Full worked example using the cross-platform hello world chart:

# 1) Pull the chart from GHCR
helm pull oci://ghcr.io/andrewiankidd/charts/cross-platform-hello --destination .

# 2) Extract the crosspose config bundled inside the chart
#    (optional — the chart embeds defaults; supply --values / --dekompose-config
#    directly if you have your own files or want to override the bundled ones)
tar -xzf cross-platform-hello-0.4.0.tgz cross-platform-hello/crosspose

# 3) Dekompose — converts the Helm chart into OS-split compose files
#    with infrastructure services (MSSQL, Service Bus, Azurite)
dotnet run --project src/Crosspose.Dekompose.Cli -- `
  --chart cross-platform-hello-0.4.0.tgz `
  --values cross-platform-hello/crosspose/values.yaml `
  --dekompose-config cross-platform-hello/crosspose/dekompose.yml `
  --infra --remap-ports --compress

# 4) Deploy the latest bundle to a versioned project directory
dotnet run --project src/Crosspose.Cli -- deploy (Get-ChildItem $env:APPDATA\crosspose\dekompose-outputs\*.zip | Sort-Object LastWriteTime -Descending | Select-Object -First 1).FullName

# 5) Bring it up (use the deployment path from step 4 output)
dotnet run --project src/Crosspose.Cli -- up --dir <deployment-path> -d

# 6) Fix port proxies and other infra (run elevated)
dotnet run --project src/Crosspose.Doctor.Cli -- --fix

# 7) Check container status
dotnet run --project src/Crosspose.Cli -- ps -a

Once healthy, open the Linux and Windows container ports shown in ps output — each serves an HTML page showing green/red connectivity checks for MSSQL, Service Bus, Azure Storage, and cross-OS peer communication.

Screenshots

Crosspose GUI with both Linux and Windows hello world containers running and healthy:

Crosspose GUI

Both containers report all four connectivity checks passing — MSSQL, Service Bus, Azure Storage, and cross-OS peer communication via NAT gateway bridging:

Hello World Health Checks

Hello World Demo

The Cross-Platform Helm Chart Hello World is a minimal chart designed to prove out all of Crosspose's features:

  • Helm chart conversion — Deployments + Services split by OS into separate compose files
  • Infrastructure provisioning — MSSQL, Azure Service Bus Emulator, and Azurite spun up automatically
  • Port proxy bridging — Windows containers reach Linux services via NAT gateway, Linux containers reach Windows services via WSL host reverse proxy
  • URL remapping — env vars rewritten with ${NAT_GATEWAY_IP} and ${WSL_HOST_IP} for cross-OS communication
  • Healthchecks and autoheal — Doctor monitors container health and restarts stuck services

Each container serves a status page with green/red indicators for all four checks.
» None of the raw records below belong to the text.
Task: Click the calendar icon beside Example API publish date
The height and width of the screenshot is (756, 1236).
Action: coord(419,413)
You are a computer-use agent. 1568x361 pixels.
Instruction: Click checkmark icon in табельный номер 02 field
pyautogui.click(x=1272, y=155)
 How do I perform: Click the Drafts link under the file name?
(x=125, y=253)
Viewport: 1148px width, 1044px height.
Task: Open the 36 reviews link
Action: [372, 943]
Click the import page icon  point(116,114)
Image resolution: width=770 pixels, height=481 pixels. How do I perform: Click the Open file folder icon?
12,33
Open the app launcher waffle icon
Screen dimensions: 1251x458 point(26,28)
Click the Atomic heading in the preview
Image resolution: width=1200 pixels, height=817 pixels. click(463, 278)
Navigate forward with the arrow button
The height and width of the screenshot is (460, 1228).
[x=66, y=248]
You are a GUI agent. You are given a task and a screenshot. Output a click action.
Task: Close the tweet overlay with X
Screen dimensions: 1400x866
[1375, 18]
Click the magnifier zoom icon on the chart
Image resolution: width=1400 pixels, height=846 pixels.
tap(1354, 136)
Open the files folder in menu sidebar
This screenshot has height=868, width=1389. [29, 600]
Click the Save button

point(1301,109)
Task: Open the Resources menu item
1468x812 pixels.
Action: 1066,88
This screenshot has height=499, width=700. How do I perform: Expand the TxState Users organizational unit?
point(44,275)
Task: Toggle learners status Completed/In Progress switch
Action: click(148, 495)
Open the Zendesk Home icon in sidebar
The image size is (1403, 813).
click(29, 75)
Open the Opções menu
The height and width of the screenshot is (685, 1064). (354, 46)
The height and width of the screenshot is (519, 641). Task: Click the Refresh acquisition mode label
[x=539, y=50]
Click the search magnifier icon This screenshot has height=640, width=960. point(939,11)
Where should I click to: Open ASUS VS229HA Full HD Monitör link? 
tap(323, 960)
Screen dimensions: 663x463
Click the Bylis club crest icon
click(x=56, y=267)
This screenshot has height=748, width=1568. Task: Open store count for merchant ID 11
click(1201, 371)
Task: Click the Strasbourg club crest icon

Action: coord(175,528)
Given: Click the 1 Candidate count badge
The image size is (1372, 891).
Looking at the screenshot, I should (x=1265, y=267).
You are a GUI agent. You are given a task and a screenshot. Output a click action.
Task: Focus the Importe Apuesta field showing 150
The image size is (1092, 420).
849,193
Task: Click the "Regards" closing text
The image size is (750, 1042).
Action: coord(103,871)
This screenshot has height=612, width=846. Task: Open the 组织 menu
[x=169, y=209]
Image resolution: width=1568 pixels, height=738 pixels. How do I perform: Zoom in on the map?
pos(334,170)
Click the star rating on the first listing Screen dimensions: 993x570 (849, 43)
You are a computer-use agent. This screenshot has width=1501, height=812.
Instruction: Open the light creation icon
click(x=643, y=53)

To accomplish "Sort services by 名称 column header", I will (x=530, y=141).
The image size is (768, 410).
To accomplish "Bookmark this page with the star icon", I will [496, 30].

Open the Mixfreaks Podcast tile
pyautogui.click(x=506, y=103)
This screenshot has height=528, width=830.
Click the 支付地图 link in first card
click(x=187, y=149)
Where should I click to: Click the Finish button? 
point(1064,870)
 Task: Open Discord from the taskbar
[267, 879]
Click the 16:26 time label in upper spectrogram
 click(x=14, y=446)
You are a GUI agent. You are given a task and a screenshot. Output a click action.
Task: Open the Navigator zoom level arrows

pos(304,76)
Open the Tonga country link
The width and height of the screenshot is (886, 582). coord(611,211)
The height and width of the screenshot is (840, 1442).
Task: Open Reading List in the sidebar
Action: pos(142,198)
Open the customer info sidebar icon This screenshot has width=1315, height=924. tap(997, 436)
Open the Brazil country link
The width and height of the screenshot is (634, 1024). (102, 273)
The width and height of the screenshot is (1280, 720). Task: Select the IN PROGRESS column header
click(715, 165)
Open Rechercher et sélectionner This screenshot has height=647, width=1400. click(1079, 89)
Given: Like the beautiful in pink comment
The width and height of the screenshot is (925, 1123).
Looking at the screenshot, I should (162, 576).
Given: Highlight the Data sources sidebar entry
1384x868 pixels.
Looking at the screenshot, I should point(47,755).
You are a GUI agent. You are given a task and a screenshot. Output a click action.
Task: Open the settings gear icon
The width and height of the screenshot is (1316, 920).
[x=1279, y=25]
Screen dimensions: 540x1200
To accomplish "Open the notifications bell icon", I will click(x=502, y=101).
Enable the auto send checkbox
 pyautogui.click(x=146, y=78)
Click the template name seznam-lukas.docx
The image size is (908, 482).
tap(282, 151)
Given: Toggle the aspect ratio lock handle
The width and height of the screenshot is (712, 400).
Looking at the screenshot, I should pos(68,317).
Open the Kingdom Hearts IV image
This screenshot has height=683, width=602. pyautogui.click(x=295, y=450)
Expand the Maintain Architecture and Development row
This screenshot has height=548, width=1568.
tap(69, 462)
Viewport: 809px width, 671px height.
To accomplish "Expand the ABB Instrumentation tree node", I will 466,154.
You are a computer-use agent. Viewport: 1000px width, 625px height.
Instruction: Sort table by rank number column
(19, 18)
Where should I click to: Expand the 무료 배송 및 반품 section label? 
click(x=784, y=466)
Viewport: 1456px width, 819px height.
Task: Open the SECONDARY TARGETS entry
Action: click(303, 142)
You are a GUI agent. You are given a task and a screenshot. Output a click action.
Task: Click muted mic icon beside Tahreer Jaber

When everything passes, both containers report HTTP 200 and show as healthy in the GUI.

Testing

# Unit tests (~170 tests)
dotnet test Crosspose.sln

# Integration test — pulls the hello world chart, dekomposes, deploys,
# and verifies both Linux and Windows containers report healthy
dotnet test src/Crosspose.Integration.Tests --filter Category=Integration

Documentation

See docs/ for detailed documentation including setup, configuration, per-project guides, and examples.

About

Toolchain for converting Cross-Platform Kubernetes workloads and orchestrating into runnable side-by-side stacks on Docker Windows and Podman WSL.